Broader Context: Venture Interest, Permissioned vs. Permissionless, and Future Security

• Joseph, speaking as a venture investor, notes the significant funding (~$250M+) raised by numerous startups attempting permissioned decentralized training. He contrasts Templar's truly permissionless, incentivized approach as profoundly different and potentially more powerful.
• He raises questions about future incentive mechanisms as the network grows and the bounty for sophisticated attacks (like injecting backdoors into models) increases. This highlights the ongoing game-theoretic and security challenges inherent in open, incentivized systems.

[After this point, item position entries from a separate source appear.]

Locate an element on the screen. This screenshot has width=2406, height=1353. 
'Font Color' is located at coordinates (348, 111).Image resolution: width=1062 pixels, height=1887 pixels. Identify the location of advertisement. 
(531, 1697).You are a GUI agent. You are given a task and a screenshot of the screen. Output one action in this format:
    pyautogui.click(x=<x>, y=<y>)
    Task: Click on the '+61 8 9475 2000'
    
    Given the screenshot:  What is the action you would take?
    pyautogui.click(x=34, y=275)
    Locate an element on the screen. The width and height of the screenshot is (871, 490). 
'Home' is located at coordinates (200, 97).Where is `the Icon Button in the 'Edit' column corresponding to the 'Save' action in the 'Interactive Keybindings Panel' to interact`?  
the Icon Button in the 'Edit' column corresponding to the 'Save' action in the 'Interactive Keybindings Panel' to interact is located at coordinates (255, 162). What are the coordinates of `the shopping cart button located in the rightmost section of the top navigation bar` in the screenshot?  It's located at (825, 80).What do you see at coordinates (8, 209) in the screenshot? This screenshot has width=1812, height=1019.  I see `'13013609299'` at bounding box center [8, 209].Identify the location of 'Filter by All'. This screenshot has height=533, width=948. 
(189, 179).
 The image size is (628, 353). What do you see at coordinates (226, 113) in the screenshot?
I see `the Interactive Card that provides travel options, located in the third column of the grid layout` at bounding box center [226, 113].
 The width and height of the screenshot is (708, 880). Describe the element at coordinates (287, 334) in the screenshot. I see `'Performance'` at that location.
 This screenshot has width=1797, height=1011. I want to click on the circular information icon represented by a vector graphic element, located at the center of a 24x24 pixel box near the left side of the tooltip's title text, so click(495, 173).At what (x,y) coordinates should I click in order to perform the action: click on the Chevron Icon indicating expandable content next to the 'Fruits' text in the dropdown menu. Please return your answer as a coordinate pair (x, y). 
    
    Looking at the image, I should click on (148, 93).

Tooling and Infrastructure: Towards Open Source Foundations

• The conversation touches upon the need for robust, open-source tooling, analogous to Git/GitHub for code, but for managing model weights, gradients, and training states ("versioning substrate").
• While tools like Weights & Biases (W&B) are convenient for logging, reliance on closed-source or centralized services introduces risks (e.g., rate limiting, capture).
• The ideal future involves integrating with other decentralized infrastructure on Bittensor, like storage subnets (e.g., Hippocampus), to build a fully open-source stack.

Driving Innovation: From Exploits to Optimized Gradient Strategies

• The discussion anticipates the next phase of competition. Once basic exploits are eliminated, miners will innovate on core performance. This could involve optimizing bandwidth, finding faster ways to compute gradients (potentially using advanced techniques like KFAC - Kronecker-Factored Approximate Curvature, a second-order optimization method), or even discovering novel learning algorithms spurred by the incentive mechanism.
• The subnet evolves from a game of finding loopholes to a true market for efficient intelligence creation. Daniel's reported low loss score hints at such optimizations already emerging.

The Power of Open Ownership and Community

• Constantijn concludes by praising Distributed's humility and willingness to cede control, fostering a strong community through open ownership.
• This mirrors Bittensor's own success, where empowering the community (like MOGMachine creating TaoStats) leads to emergent value. Giving away power and embracing the sometimes chaotic nature of permissionless systems is presented as a superpower, enabling collective intelligence and resilience that closed systems lack.

Strategic Conclusion

• Templar's progress showcases incentivized decentralized training's potential to challenge AI monopolies and democratize foundation model creation. Crypto AI investors and researchers must track its scaling milestones, optimization breakthroughs (especially in speed and efficiency), and the evolving game theory of permissionless compute markets for strategic insights and opportunities.